Input records
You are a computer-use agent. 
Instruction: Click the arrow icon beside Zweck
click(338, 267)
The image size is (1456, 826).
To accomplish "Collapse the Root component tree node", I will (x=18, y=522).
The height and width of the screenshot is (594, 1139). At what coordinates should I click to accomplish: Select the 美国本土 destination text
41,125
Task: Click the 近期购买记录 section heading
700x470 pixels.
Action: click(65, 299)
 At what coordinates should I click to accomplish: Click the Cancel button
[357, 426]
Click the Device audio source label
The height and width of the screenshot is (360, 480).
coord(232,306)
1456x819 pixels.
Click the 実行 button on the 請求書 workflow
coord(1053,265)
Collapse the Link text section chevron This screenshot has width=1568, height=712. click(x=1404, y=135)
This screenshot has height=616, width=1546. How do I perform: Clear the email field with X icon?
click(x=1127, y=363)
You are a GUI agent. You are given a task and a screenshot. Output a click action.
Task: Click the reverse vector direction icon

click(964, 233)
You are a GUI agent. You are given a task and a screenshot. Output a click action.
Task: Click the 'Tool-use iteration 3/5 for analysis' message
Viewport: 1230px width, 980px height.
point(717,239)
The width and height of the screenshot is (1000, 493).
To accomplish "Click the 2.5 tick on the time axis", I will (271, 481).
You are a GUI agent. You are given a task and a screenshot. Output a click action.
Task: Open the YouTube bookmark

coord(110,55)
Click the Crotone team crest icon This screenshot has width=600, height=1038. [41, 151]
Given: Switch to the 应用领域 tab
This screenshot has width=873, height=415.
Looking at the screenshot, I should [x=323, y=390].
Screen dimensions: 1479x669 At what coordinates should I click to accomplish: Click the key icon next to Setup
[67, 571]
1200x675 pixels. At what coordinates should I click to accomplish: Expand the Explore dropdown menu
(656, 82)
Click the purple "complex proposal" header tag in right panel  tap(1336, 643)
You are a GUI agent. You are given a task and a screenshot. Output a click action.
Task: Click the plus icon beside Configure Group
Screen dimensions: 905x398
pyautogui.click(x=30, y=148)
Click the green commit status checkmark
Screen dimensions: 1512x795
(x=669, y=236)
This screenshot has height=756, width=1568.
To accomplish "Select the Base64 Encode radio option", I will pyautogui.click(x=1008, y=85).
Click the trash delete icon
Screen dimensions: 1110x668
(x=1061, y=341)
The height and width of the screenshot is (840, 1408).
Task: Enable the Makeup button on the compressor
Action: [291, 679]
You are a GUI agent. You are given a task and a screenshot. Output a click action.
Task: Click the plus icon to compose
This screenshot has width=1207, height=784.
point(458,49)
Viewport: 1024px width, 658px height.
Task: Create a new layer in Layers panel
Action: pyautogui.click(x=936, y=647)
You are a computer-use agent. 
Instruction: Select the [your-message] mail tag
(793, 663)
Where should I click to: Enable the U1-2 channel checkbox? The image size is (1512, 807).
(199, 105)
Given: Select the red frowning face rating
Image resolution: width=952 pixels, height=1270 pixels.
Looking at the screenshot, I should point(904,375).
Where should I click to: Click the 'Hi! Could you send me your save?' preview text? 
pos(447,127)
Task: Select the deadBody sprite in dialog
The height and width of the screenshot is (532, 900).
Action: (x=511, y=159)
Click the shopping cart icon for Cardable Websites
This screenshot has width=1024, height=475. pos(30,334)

Short exercise
Reproduce every line of the items above, from the line containing "Click the green commit status checkmark" down to the line containing "Action: [291, 679]", inclusive of both, with nothing changed.

Output
Click the green commit status checkmark
Screen dimensions: 1512x795
(x=669, y=236)
This screenshot has height=756, width=1568.
To accomplish "Select the Base64 Encode radio option", I will pyautogui.click(x=1008, y=85).
Click the trash delete icon
Screen dimensions: 1110x668
(x=1061, y=341)
The height and width of the screenshot is (840, 1408).
Task: Enable the Makeup button on the compressor
Action: [291, 679]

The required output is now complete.